- _PASSAGE PROVIDED_
Docs/Storefront/Code Editor Overview

Code Editor Overview

What the code editor is, when to use it, and a tour of the file tree, editor, and preview.

The code editor is where you edit your theme's source files directly — Liquid templates, CSS, JavaScript, configuration. It's powerful, but most stores never need it: the visual editor covers roughly 80% of what merchants want to do.

Open the code editor →

You probably don't need this.If you're new to Storra, start in the visual editor. Drop into the code editor only when the visual editor genuinely can't do what you need — custom layout logic, a brand-new section type, or deeper CSS tweaks.

When to use the code editor

  • You need a section type that no theme provides.
  • You want to change CSS rules that aren't exposed as theme settings (specific spacing, custom hover behaviors, breakpoints).
  • You're integrating a third-party script (analytics, chat widget) that needs to be added to the layout.
  • You're debugging a rendering issue.

Opening the code editor

  1. Go to Themes.
  2. Find the theme you want to edit and open its menu (⋮) → Edit code.

- _DATASET RECORDS_
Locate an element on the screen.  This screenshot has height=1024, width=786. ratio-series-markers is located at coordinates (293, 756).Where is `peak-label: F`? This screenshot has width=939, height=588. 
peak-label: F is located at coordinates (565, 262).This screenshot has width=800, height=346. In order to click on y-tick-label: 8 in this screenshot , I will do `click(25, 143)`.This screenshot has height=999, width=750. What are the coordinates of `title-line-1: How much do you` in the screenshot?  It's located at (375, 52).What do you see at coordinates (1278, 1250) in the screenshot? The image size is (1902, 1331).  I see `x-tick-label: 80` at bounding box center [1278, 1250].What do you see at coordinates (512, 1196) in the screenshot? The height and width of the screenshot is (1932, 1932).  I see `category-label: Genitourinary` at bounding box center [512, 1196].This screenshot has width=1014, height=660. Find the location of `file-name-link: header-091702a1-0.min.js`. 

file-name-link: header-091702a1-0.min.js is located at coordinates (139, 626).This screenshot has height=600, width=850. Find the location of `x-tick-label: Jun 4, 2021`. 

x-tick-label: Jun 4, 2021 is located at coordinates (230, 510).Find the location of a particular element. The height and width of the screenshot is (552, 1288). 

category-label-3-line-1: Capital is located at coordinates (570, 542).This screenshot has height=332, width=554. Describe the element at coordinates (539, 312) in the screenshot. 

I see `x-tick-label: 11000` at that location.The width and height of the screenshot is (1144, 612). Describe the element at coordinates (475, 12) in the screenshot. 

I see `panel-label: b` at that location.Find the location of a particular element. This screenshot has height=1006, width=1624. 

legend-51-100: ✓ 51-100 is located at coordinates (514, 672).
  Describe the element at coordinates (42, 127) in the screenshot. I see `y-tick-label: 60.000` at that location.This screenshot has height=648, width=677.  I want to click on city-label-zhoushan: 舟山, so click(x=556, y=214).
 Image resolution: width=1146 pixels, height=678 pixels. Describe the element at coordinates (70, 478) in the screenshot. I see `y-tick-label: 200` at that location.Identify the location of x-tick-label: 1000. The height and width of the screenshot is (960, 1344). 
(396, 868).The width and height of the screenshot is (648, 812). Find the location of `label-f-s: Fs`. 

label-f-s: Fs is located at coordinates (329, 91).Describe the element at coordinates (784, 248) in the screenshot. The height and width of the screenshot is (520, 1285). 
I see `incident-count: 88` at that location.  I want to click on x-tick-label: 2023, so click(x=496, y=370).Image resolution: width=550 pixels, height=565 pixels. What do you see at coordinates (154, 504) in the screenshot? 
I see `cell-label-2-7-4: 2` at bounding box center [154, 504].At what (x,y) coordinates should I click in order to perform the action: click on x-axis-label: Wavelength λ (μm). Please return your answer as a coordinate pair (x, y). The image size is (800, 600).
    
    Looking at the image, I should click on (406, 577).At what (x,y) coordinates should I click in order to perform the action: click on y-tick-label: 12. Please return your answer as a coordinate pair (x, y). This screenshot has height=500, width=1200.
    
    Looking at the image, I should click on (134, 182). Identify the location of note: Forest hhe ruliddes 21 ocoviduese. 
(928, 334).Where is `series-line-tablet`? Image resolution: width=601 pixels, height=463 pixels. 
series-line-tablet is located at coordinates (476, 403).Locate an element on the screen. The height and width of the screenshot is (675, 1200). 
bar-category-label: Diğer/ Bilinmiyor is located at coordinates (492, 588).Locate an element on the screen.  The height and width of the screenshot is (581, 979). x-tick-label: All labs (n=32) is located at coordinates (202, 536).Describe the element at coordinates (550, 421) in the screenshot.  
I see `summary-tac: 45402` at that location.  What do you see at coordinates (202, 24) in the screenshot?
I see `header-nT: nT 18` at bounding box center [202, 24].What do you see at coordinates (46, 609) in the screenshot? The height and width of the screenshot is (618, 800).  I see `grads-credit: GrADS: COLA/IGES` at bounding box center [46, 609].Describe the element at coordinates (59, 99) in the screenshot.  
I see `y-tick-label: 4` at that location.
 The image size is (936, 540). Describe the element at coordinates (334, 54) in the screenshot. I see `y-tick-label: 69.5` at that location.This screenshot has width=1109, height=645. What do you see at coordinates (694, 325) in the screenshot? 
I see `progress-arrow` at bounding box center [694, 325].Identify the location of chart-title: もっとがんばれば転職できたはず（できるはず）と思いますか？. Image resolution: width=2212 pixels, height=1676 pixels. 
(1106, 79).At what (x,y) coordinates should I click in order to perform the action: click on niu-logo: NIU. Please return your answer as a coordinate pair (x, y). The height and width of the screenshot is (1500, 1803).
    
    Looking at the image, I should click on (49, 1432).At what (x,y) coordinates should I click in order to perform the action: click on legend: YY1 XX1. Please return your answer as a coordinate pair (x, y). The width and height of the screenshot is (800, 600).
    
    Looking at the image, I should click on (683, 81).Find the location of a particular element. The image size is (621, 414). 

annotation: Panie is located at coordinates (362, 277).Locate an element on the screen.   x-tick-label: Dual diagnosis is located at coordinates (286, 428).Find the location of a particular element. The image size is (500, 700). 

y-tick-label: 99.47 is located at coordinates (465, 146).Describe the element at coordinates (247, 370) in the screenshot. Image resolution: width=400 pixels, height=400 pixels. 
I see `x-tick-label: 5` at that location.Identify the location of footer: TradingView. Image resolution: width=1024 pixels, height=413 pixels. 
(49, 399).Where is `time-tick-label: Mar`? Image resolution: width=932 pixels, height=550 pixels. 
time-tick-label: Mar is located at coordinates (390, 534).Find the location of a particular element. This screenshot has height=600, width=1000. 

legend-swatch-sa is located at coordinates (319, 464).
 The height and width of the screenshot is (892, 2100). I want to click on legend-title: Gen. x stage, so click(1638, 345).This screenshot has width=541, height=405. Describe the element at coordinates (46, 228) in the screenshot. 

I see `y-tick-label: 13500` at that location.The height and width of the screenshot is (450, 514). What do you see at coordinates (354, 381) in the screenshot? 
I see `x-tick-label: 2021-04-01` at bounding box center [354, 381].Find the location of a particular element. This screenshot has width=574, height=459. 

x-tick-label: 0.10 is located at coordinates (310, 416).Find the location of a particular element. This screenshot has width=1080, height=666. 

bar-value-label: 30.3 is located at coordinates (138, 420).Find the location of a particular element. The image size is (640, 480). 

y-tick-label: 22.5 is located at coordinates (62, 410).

- _QUESTIONS ON THE MATERIAL_
**A)** Answer these about the code editor overview, using only what it states:
(i) Roughly what share of what merchants want to do does the visual editor cover?
(ii) Which kinds of source files does the code editor let you edit?
(iii) Which menu choice opens the code editor for a theme?
**B)** Decide whether each statement agrees with the code editor overview. Give yes or no and quote the words that settle it.
(i) Newcomers to Storra are advised to begin in the code editor.
(ii) Adding a chat widget to the layout is a reason to use the code editor.
(iii) The steps for opening the code editor start in Settings.
**C)** Carry on the code editor overview from its final numbered step, in the same documentation style.

- _RESPONSES BY ITEM NUMBER_
**A)**
(i) Roughly 80%.
(ii) Liquid templates, CSS, JavaScript, and configuration.
(iii) Edit code, found in the theme's menu (⋮).

**B)**
(i) No: "If you're new to Storra, start in the visual editor."
(ii) Yes: "You're integrating a third-party script (analytics, chat widget) that needs to be added to the layout."
(iii) No: "Go to Themes."

**C)**
  3. If you picked a first-party theme like Fuji, Storra automatically duplicates it into a copy you own — the original Fuji stays read-only so it can be updated by the platform without overwriting your changes. You'll edit your copy.

The three panels

Left — file tree

Every file in your theme, organized into folders. Right-click a folder for New file / New folder; right-click a file for Rename / Delete / Duplicate. Drag files to move them.

Deep dive: Theme file structure

Center — code editor

The actual editing surface. It's the same editor that powers VS Code (Monaco), with syntax highlighting for Liquid, HTML, CSS, JS, and JSON, plus autocomplete for Storra's template variables. Open multiple files in tabs across the top, switch between them, search across files with Ctrl/Cmd+F.

Right — live preview

Your storefront, rendered with the file changes you've saved. The preview re-renders when you save a file. Switch between pages using the page picker in the toolbar.

Saving

Press Ctrl/Cmd+S to save the current file. Saves run a linter that flags syntax errors and broken references. You can save broken code (useful for work-in-progress) but you can't publish a draft with errors — Publish surfaces a list of what's blocking when you try.

What you can do here

Each topic gets its own article:

FAQ

Can I use TypeScript or a build step?

No — assets are served as-is, with no bundler. If you want a build-driven workflow, develop locally, compile to plain CSS/JS, and import the result via Importing a theme.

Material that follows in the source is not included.